Inseparabili: dalla metafora alla critica sociale

 
 

Il corpo e la maternità. Due temi centrali della cinematografia e della serialità contemporanea che diventano i perni su cui ruota una delle miniserie più attese dell’anno: Inseparabili (Dead Ringers, 2023), sviluppata da Alice Birch (Normal People, Lady Macbeth) e prodotta e distribuita da Amazon. Si tratta dell’attualizzazione e riproposizione in chiave femminile dell’omonimo film del 1988 di David Cronenberg. Elliott e Beverly Mantle (Rachel Weisz) sono gemelle inseparabili, oltre che due affermate ginecologhe con un progetto che potrebbe cambiare le sorti della medicina e della ricerca nel campo della maternità. Elliott, la primogenita, la sorella che porta i capelli sciolti, è impulsiva, ambiziosa, egoisticamente alla ricerca della gloria che le porterà la ricerca scientifica al limite della legalità, mentre Beverly, quella con i capelli raccolti, è cauta, altruista, portatrice di un’ideologia salvifica che valica barriere etniche e sociali. Le gemelle Mantle sono geniali e legate indissolubilmente almeno finché non ci saranno i sentimenti ad intralciare il loro cammino.

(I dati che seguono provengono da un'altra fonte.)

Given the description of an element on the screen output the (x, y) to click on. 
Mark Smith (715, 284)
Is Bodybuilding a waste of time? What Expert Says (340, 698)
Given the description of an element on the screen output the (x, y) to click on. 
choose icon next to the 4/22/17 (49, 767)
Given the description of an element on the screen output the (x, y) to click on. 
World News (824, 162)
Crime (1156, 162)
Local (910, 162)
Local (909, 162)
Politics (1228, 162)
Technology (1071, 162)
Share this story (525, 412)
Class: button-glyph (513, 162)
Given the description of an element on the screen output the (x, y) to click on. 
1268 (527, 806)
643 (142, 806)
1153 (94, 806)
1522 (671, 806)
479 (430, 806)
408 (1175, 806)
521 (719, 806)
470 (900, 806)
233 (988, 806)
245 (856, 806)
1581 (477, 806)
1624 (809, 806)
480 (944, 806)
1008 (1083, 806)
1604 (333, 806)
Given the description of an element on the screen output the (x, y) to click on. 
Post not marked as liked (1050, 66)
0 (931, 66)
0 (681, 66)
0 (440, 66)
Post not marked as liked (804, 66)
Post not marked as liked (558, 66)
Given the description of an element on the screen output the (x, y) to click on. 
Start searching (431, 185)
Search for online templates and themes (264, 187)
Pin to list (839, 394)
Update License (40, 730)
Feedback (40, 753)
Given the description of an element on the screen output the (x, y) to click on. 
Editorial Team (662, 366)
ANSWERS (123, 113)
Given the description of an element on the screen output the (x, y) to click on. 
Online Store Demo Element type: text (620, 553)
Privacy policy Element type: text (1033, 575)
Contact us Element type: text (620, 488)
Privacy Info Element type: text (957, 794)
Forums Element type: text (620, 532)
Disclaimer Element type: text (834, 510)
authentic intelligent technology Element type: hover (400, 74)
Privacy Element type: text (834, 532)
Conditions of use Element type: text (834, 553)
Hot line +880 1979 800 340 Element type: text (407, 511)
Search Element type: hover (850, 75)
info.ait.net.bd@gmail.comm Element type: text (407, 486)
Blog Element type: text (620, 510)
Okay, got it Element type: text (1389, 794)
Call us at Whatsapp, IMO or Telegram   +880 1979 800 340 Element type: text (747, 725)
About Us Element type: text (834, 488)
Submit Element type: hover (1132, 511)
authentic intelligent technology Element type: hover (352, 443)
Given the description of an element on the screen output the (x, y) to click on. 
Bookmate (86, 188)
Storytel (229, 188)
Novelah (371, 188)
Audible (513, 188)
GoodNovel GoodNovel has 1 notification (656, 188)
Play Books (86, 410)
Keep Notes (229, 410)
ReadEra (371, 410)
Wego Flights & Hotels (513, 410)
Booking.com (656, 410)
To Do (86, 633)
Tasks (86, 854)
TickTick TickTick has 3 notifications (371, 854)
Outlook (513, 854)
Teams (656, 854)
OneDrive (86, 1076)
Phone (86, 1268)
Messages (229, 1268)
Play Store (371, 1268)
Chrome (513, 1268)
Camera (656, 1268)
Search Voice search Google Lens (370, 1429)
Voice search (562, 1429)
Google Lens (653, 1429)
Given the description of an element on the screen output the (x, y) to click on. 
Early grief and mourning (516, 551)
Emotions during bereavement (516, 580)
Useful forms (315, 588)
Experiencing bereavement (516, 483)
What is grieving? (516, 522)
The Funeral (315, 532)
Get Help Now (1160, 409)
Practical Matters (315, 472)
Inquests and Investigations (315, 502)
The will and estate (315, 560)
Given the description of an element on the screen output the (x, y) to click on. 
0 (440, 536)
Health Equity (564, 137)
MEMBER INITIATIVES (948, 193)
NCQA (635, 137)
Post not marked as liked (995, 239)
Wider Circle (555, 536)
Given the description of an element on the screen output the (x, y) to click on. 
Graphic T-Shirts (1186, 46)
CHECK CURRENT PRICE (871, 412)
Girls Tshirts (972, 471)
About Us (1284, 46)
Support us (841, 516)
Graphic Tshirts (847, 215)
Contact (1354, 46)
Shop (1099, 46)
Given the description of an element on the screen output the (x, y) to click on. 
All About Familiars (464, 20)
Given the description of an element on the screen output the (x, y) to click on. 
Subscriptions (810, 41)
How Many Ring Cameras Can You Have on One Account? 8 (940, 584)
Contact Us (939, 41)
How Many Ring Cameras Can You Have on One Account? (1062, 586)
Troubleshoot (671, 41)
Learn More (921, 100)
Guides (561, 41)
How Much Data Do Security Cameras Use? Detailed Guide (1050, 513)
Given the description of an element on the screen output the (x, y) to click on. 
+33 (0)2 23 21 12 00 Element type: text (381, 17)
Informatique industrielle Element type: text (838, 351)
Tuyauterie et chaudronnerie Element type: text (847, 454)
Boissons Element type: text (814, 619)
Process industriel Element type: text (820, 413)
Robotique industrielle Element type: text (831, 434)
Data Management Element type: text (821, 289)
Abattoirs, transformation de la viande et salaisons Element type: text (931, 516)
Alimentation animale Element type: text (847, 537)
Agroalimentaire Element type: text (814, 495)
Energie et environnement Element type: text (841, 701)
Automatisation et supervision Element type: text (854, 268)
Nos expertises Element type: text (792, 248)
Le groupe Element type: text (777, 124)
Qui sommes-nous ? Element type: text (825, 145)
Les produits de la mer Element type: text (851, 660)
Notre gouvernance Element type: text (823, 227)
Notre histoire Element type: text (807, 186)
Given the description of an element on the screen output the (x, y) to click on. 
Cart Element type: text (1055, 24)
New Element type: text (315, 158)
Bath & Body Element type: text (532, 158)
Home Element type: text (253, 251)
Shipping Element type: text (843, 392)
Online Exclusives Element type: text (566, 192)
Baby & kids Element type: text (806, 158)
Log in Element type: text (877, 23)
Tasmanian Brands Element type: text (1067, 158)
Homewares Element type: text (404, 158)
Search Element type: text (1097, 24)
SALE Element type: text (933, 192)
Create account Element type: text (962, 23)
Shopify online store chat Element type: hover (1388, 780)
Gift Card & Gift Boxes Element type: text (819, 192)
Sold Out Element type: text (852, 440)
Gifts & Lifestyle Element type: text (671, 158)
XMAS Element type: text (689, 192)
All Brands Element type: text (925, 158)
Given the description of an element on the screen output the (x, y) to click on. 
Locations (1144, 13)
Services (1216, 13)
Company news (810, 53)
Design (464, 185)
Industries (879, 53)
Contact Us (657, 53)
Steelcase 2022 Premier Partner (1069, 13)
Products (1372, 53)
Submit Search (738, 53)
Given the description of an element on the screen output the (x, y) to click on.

A differenza del film di Cronenberg, dove Jeremy Irons vestiva i panni dei due gemelli ginecologi, l’intreccio amoroso con l’attrice sulla cresta dell’onda è un pretesto per focalizzarsi sulla maternità dall’interno: il desiderio di Beverly, che non riesce a rimanere incinta nemmeno tramite l’utilizzo delle tecniche più sofisticate, si trasforma in realtà nel tentativo di creare una nuova famiglia, esterna alla tossica relazione gemellare con Elliott. Così si apre la prima finestra sull’attualità con una riflessione sull’omogenitorialità, potente e ficcante come l’affilata critica al sistema sanitario statunitense, e alle leggi sull’aborto. Il potere in Inseparabili è in mano alle donne che fanno girare il denaro, che investono, che speculano, che si trasformano in dottoresse Frankenstein o in ancelle di Gilead. Non c’è spazio per l’uomo se non per eiaculare e generare ciò che ancora naturalmente è necessario per fecondare o dar vita ad embrioni in laboratorio. Non c’è nulla di tradizionale: il mondo è in costante e repentina metamorfosi, dà vita a mutazioni che solo al primo stadio restano fisiche e di stampo cronenberghiano, per poi diventare emotive, mentali e sociali. Le gemelle e il loro legame simbiotico sono l’alfa e l’omega di un alfabeto della contemporaneità che sconcerta e che riflette i più ancestrali e pervasivi desideri dell’uomo a cui è il perturbante a dare forma. L’orrore è visibile nel realismo asettico della sperimentazione medica, il sangue è quello che sgorga tramite una violenza riversata nell’ambizione e nella sete di potere.

A rendere sinuosa, avvincente e multiforme la miniserie è senza dubbio la grande interpretazione di Rachel Weisz che si sdoppia nelle due essenze di quello che sarebbe uno stesso personaggio (le gemelle sembrano quasi essere una metafora del bipolarismo creato dalla frenesia bulimica dell’oggi, dove tutto corrisponde al proprio opposto, dove le certezze crollano e denudano fragilità inaccettabili dal presente che esiste per immortalare la perfezione dell’effimero, modellato e ricreato per emulazione). L’apporto che Lanthimos e Amenabar hanno dato a Weisz permane e, come un profumo persistente, impregna i caratteri, la mimica e la messa in scena delle mostruose e fatali gemelle Mantle, avvolgendole di un’aura che ravviva e contamina ambienti, relazioni e atti creativi, rendendole messaggere infauste di una “novella” audace e scomoda che risveglia le coscienze e rompe gli schemi di un’industria delle arti visive, pericolosamente incistata nell’ipocrisia del politicamente corretto. Dimostra, rispettando tutti i crismi imposti dalle produzioni, come si possa creare prodotti di qualità che vogliono osare e lasciare il segno. Inseparabili è un parto indotto per risvegliare la riflessione critica e provocare una reazione, qualunque essa sia.